According to the Federation this is more than the total emissions of the UK and the Netherlands combined.
People tell me they feel safer in SUVs, but figures produced in the US by the National Highway Traffic Safety Administration show that, because of their height, SUVs are twice as likely to roll over in crashes.
Other figures from the US show that people are 11pc more likely to die in an accident in an SUV, and because of their size they are far more lethal in accidents involving pedestrians.
Of course, the motor companies have been aggressively marketing them by giving these luxury vehicles mass-market appeal.
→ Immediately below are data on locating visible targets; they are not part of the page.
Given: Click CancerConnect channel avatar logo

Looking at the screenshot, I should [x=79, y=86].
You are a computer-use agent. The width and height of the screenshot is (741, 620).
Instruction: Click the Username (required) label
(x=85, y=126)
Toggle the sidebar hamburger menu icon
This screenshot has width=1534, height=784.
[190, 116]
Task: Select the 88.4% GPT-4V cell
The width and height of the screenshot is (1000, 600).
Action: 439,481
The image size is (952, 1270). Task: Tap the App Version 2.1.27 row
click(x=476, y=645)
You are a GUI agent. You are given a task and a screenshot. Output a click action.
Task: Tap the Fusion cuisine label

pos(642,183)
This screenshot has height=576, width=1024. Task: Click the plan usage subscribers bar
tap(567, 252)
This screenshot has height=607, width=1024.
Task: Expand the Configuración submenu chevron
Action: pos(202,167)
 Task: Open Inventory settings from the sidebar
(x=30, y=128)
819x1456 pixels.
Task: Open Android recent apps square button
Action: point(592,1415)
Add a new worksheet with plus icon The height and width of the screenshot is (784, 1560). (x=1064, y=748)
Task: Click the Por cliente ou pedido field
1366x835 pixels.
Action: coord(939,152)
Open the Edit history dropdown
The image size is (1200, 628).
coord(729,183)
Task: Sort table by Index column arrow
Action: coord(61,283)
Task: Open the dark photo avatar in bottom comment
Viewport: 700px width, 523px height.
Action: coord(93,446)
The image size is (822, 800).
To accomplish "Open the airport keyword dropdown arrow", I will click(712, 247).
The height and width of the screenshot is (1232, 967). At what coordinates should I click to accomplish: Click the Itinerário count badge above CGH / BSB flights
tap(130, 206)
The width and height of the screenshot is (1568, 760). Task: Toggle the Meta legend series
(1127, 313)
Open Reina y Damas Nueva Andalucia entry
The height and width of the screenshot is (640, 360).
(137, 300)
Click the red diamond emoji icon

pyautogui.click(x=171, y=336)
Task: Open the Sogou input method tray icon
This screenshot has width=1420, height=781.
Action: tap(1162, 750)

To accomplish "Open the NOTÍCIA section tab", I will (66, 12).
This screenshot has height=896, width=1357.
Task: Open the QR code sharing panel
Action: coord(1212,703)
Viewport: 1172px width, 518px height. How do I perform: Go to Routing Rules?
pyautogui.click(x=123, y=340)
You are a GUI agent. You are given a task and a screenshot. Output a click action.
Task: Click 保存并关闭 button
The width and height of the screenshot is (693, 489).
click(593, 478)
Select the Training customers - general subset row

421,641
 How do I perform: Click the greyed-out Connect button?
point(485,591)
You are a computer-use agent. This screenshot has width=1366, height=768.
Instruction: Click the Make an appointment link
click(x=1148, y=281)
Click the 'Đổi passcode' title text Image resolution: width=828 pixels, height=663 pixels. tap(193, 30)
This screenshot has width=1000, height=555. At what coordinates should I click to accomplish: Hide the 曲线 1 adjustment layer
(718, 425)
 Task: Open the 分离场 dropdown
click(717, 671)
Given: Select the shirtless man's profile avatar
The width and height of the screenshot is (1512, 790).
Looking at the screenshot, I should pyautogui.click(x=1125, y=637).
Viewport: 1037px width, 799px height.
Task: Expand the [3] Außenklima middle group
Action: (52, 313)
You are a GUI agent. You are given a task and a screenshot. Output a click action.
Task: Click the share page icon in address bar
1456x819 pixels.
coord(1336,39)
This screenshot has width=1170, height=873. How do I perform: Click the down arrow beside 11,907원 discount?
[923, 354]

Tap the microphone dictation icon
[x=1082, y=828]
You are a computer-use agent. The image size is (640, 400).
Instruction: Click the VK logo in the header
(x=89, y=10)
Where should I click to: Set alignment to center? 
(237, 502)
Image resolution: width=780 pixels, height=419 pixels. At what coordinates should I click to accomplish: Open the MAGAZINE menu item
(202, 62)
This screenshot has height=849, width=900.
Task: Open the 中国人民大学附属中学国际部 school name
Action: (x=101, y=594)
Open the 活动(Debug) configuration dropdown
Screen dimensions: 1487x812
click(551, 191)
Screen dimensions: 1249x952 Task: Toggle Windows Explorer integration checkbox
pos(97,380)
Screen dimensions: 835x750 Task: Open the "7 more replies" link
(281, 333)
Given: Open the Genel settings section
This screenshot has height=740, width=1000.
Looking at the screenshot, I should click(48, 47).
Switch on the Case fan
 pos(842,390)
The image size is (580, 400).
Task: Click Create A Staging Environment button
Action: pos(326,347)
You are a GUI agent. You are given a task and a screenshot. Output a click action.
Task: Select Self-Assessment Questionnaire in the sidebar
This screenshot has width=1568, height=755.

What can you say about the SUV hybrid, a strange contraption where a petrol engine has to use even more energy to haul around a massive battery and an electric motor
In its turn, the electric motor uses a substantial amount of its energy hauling around a dead petrol engine.
It is time to tax these wasteful hulks off the road; they have nothing to recommend them as an ordinary mode of private transport.
Yes, there is a place for them, they are ideal for people whose work or living conditions involve haulage of smaller loads or the regular crossing of rough terrain. For anyone else they should be treated and taxed as a complete luxury.
We have enough problems in the world, it is time we stopped indulging and started penalising this kind of waste.